By neglecting Venus, we could lose valuable knowledge about Earth.

a sliver of a grey planet in the upper right on a black background
S&T imaging editor Sean Walker captured Venus in ultraviolet light, which brings out clouds in the upper atmosphere.
S&T: Sean Walker

Even while human spaceflight goes through a period of uncertainty, robotic interplanetary missions persevere. NASA has spacecraft at Saturn, Mars, Mercury, and Vesta, and others are en route to Jupiter and Pluto. And yet there is something missing. NASA has no spacecraft at Venus, and there’s little chance of a new U.S. mission to Earth’s sister planet for at least a decade.
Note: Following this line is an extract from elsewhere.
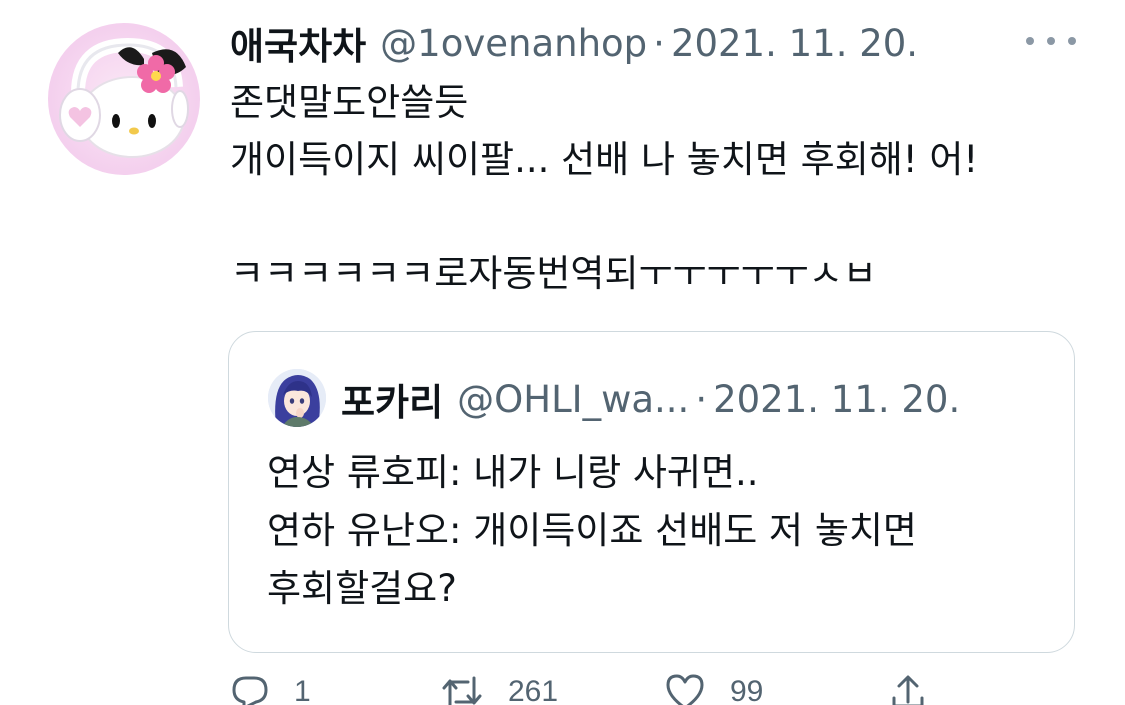  I want to click on quoted-tweet-header: 포카리 @OHLI_wa... · 2021. 11. 20., so click(650, 399).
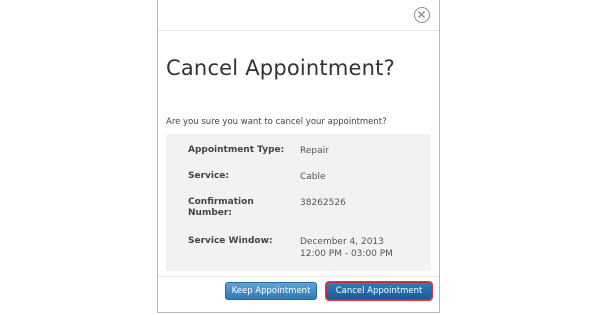 The image size is (600, 315). Describe the element at coordinates (379, 291) in the screenshot. I see `cancel-appointment-button: Cancel Appointment` at that location.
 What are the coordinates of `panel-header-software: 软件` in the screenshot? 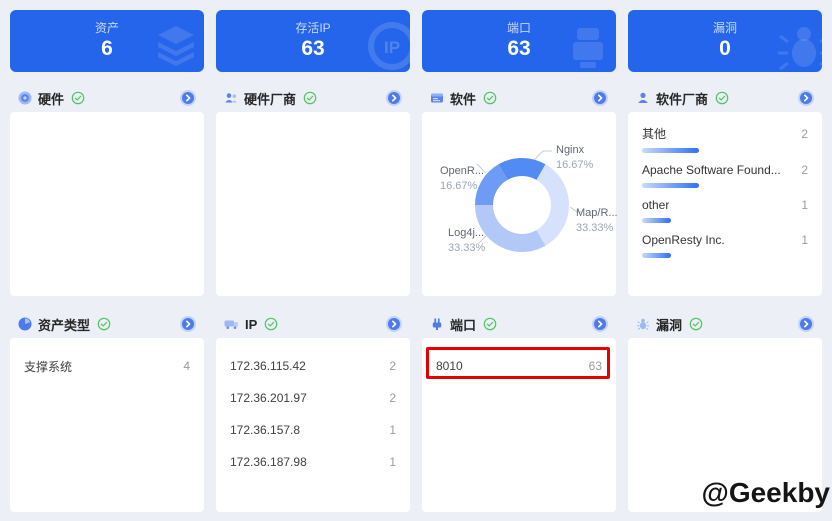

At some point Venus apparently suffered a runaway greenhouse, when solar heating triggered irreversible ocean evaporation. Nobody knows exactly when this happened and how this relates to changes in Earth’s climate. New missions could go a long way toward filling in the gaps by revealing how sunlight is converted into heat and motion and solving the mystery of if, how, when, and why our sister planet went through its ancient transformation from more mild conditions. 

Without such missions, we’re losing vital knowledge of how climate works on an Earthlike planet. I fear this loss may be irretrievable. NASA research support goes where the missions go. Support for basic research about the geology and climate of Venus has declined, which results in fewer grad students pursuing Venus science. Consequently, the community within NASA advocating for new Venus missions has been shrinking, which makes it harder for new missions to compete against those with larger constituencies. In general, I think NASA does a good job at selecting missions. But this feedback loop works against new missions to a planet that has not been recently visited. 

NASA, which hasn’t launched a Venus mission since 1989, just selected its new round of missions for preliminary funding, and of seven serious Venus proposals, none made the cut. Venus research is in serious danger of a death spiral. Some of us have been advocating new Venus missions for decades only to get repeatedly shot down. Now we have to face the prospect of no missions to Venus within our careers. Perseverance can be admirable, but doing the same thing repeatedly and expecting different results is, well, you know. 

The international community is aware of this gap, but nobody else has NASA’s resources and experience. The European Space Agency’s Venus Express mission, launched in 2005 and still in orbit, is humanity’s one remaining climate-monitoring spacecraft at Venus, but even the best-case scenarios show it dying before any other spacecraft joins it. Japan launched Akatsuki in May 2010 but a malfunction caused the spacecraft to miss Venus and it remains unclear whether mission controllers can steer it back into Venus orbit (April issue, page 20).

There is no anti-Venus conspiracy at work within NASA — all the recently selected missions are worthy and there is not enough money to fund all of the good ones. But the worsening prospects for Venus research are unfortunate when considering the lessons that Venus has to offer about climate and the origin, survival, and loss of life-supporting conditions on Earthlike planets.

One small ray of hope is that in NASA’s recent Decadal Survey, an ambitious orbiter, the Venus Climate Mission, is recommended for consideration if more expensive plans fall through. As a Venus guy I would love to participate in such a mission, but I also think it would be good for our country and the world.